Durante o período de liberdade concedida no fim de 2025, conhecida como “saída temporária de Natal”, mais de 48 mil custodiados deixaram unidades prisionais em todo o Brasil. Desse contingente, aproximadamente 46,3 mil retornaram voluntariamente ao sistema carcerário.
Cerca de 1,9 mil indivíduos não se reapresentaram às autoridades e, portanto, passaram à condição de fugitivos da justiça. Este montante equivale a 4% do total de beneficiados pela medida.
A compilação dos dados, realizada pelo g1, baseou-se em informações fornecidas por 17 unidades federativas e pelo Distrito Federal. Minas Gerais não prestou informações sobre a quantidade de saídas ou retornos. Outros oito estados não adotaram a medida neste período: Acre, Alagoas, Amazonas, Goiás, Mato Grosso, Paraíba, Pernambuco e Rio Grande do Norte.
Proporcionalmente, o Rio de Janeiro registrou o maior índice de não retorno: 14% dos 1.848 custodiados liberados, totalizando 259 foragidos. Entre os que não se reapresentaram, há relatos de integrantes de organizações criminosas e cinco indivíduos considerados de alta periculosidade.
Os estados da Bahia e do Pará tiveram 8% de ausência entre os que receberam o benefício. Em números absolutos, São Paulo lidera, com 1.131 foragidos entre os 30.382 liberados – índice de 4%.

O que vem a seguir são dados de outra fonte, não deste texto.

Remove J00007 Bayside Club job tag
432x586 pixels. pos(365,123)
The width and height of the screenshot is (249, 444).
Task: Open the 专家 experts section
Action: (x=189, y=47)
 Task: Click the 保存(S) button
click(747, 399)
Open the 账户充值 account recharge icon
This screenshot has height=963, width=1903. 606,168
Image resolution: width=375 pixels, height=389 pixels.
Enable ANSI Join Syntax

Tocantins foi a única unidade da federação com retorno integral: todos os 177 presos que saíram voltaram aos estabelecimentos penais.
A saída temporária é um direito destinado a apenados do regime semiaberto, que cumprem atividades laborais externas em colônias agrícolas ou industriais, ou que estão estudando. O benefício exige bom comportamento carcerário e o cumprimento de um sexto da pena para réus primários, ou um quarto para reincidentes.
A legislação veda a concessão do direito a condenados por crimes hediondos ou aqueles cometidos com grave ameaça ou violência, como o homicídio.